I didn’t sleep well and woke up at 9am. I groggily put myself at the desk, and was about to procrastinate, but I saw yesterday’s work log still open and though: I just need to jump in the water, and very soon I resolved things that last night would elude me. I then took work to the library, and again, I became deeply engrossed on what I was doing.
I came back home for a nap and woke up feeling as if had been resuscitated from a coma after being bludgeoned with a bat. I took myself to the gym for yoga class, and feelings turned towards the mystical. The spiritual thirst seems to have come back in full force. I sense that it is not a fleeting fancy, but I must let it mature a bit more to see if it’s my next calling.
The game just needs tying some loose ends and it will be done.

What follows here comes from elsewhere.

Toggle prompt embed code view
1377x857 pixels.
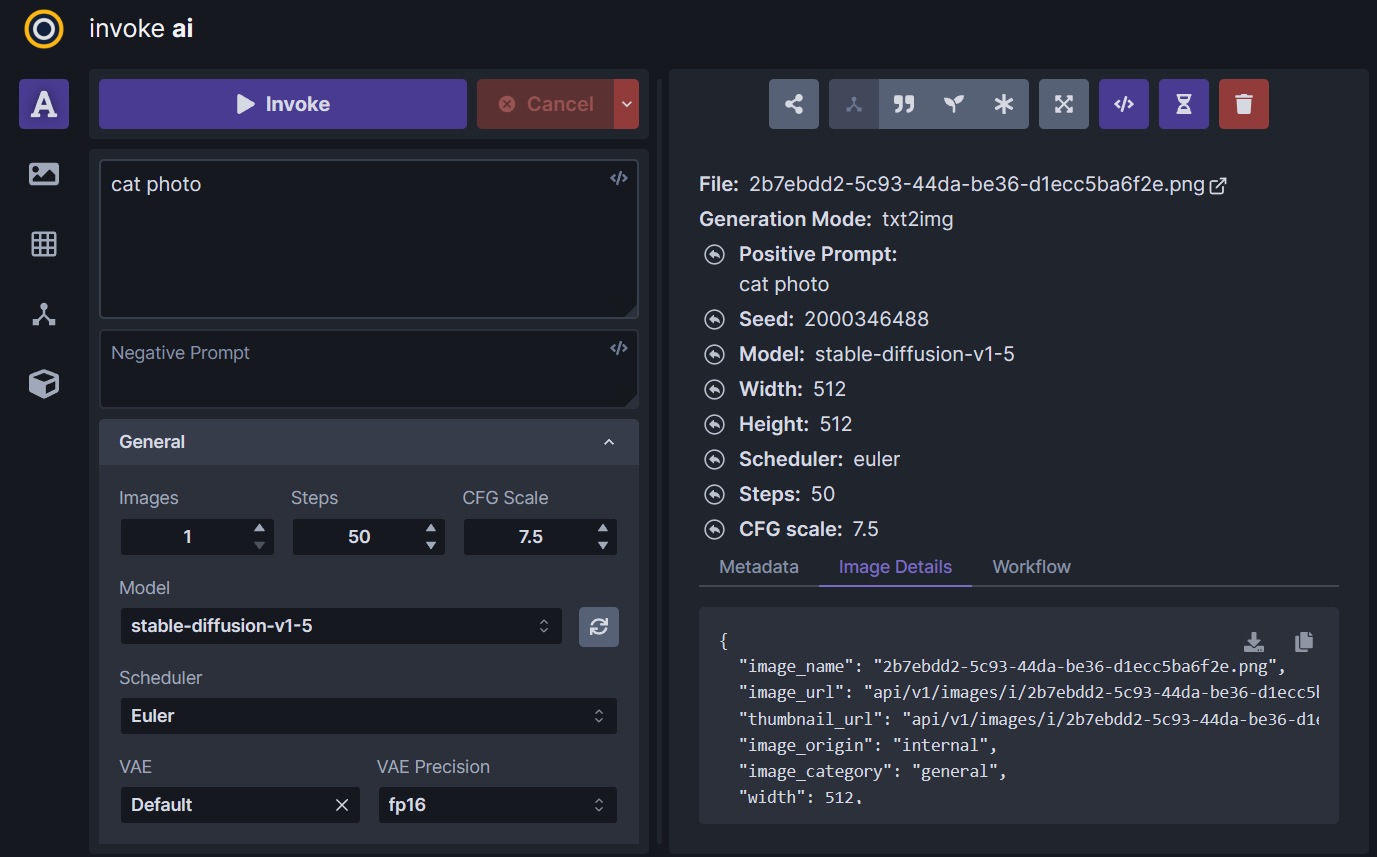pos(618,176)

By now I’ve learned better than to set myself hard deadlines, but Monday would be a good day to launch it. I guess it will be another week of frenzied work, but after that I hope to be able to put it in the background and reclaim the life I’ve put on hold during these three months. I just checked and Monday 11th of March makes it three months since I begun writing daily work logs. A good day to launch, indeed.

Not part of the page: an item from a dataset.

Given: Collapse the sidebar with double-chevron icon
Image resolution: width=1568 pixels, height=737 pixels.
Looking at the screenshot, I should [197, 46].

I don’t know if time has passed quickly or slowly, at this precise moment I recall so many varied experiences, moods and dreams that it feels like years since I begun, and at the same time all of it is a blur. Have I enjoyed it? Yes, though I’ve tormented myself much more than I needed to. There’s a tremendous amount of lessons learned from this period, when I officially put the game into the background I’ll come back to my work logs and extract the knowledge gained and distill it into an article.
Today I came to realize that many of the things that are crucial for me to enjoy and be successful at work are a recipe for disaster for other people. For example, I prioritize flow over all things: I only
git commit as a checkpoint before embarking on major changes, and even then I only remember
git stashing once. The few tests I wrote were abandoned long ago, and to this day I’m still changing and breaking things, you cannot test when you don’t know what you’re building.
But what’s the point of writing an article that distills knowledge only useful to you? I think this question connects to a larger question I was asking myself earlier in the day: if spiritual work is also work, should I write about it? Oh my, so many questions, let us finish first, and then sense from experience.